Goal of the exercise
The response should contain only those lines of the entries below that include the string "column".

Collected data
※

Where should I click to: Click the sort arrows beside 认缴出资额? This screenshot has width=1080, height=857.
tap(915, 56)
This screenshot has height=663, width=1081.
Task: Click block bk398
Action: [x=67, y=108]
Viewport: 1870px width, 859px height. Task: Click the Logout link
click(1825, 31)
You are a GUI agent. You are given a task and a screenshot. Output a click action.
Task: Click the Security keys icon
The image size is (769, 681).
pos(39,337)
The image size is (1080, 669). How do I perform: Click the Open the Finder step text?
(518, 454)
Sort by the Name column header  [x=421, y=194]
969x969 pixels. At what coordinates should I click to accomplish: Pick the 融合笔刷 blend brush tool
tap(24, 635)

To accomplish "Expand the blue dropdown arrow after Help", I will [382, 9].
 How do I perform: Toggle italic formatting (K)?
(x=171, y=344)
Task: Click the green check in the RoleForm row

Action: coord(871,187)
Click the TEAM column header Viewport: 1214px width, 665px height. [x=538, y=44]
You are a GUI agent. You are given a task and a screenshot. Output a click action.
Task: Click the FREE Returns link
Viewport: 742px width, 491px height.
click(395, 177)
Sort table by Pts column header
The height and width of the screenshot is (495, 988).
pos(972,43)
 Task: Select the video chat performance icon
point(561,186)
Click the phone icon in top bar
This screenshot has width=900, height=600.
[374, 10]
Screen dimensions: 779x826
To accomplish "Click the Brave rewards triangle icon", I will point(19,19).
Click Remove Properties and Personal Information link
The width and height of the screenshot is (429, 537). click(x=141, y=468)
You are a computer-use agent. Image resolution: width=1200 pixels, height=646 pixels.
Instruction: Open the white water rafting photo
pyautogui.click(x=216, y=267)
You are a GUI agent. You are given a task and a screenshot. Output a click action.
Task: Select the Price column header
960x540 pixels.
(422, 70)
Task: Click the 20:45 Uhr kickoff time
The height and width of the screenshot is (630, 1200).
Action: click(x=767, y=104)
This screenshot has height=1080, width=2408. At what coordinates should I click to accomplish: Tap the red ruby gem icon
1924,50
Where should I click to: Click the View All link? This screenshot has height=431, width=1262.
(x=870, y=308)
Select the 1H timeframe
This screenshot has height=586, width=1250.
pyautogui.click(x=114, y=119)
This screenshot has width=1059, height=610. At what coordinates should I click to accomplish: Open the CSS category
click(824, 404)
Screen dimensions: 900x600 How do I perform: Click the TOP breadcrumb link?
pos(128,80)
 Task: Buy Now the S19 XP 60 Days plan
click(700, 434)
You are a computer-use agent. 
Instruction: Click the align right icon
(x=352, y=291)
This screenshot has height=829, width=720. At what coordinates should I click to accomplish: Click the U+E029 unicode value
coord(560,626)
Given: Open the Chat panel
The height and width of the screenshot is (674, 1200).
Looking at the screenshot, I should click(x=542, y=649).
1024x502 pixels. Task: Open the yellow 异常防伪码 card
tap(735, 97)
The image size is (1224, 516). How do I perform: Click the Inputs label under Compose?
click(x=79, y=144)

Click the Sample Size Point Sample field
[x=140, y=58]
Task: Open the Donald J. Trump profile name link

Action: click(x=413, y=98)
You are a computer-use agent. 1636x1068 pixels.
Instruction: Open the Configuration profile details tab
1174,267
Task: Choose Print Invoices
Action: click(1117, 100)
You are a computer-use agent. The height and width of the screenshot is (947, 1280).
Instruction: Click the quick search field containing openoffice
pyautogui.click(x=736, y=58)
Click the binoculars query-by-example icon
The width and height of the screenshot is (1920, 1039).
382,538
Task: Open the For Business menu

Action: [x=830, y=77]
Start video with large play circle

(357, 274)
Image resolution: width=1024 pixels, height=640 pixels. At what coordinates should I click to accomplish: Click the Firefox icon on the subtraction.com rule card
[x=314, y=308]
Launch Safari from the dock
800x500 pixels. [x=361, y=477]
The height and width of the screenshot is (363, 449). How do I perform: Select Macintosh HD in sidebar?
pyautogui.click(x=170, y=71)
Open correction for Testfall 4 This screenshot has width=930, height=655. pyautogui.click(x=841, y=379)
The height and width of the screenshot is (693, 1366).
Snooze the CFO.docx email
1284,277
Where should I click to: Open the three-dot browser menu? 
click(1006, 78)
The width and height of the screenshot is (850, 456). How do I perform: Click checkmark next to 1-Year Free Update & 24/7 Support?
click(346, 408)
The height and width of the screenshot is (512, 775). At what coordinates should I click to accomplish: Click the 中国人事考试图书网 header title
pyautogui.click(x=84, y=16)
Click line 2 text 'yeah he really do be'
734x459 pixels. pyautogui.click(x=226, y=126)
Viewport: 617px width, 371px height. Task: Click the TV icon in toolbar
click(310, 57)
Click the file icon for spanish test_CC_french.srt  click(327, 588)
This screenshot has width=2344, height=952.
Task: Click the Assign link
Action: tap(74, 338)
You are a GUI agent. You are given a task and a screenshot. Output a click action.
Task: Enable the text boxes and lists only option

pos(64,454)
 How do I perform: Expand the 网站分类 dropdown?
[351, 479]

※

Answer section
Sort by the Name column header  [x=421, y=194]
Click the TEAM column header Viewport: 1214px width, 665px height. [x=538, y=44]
Sort table by Pts column header
Task: Select the Price column header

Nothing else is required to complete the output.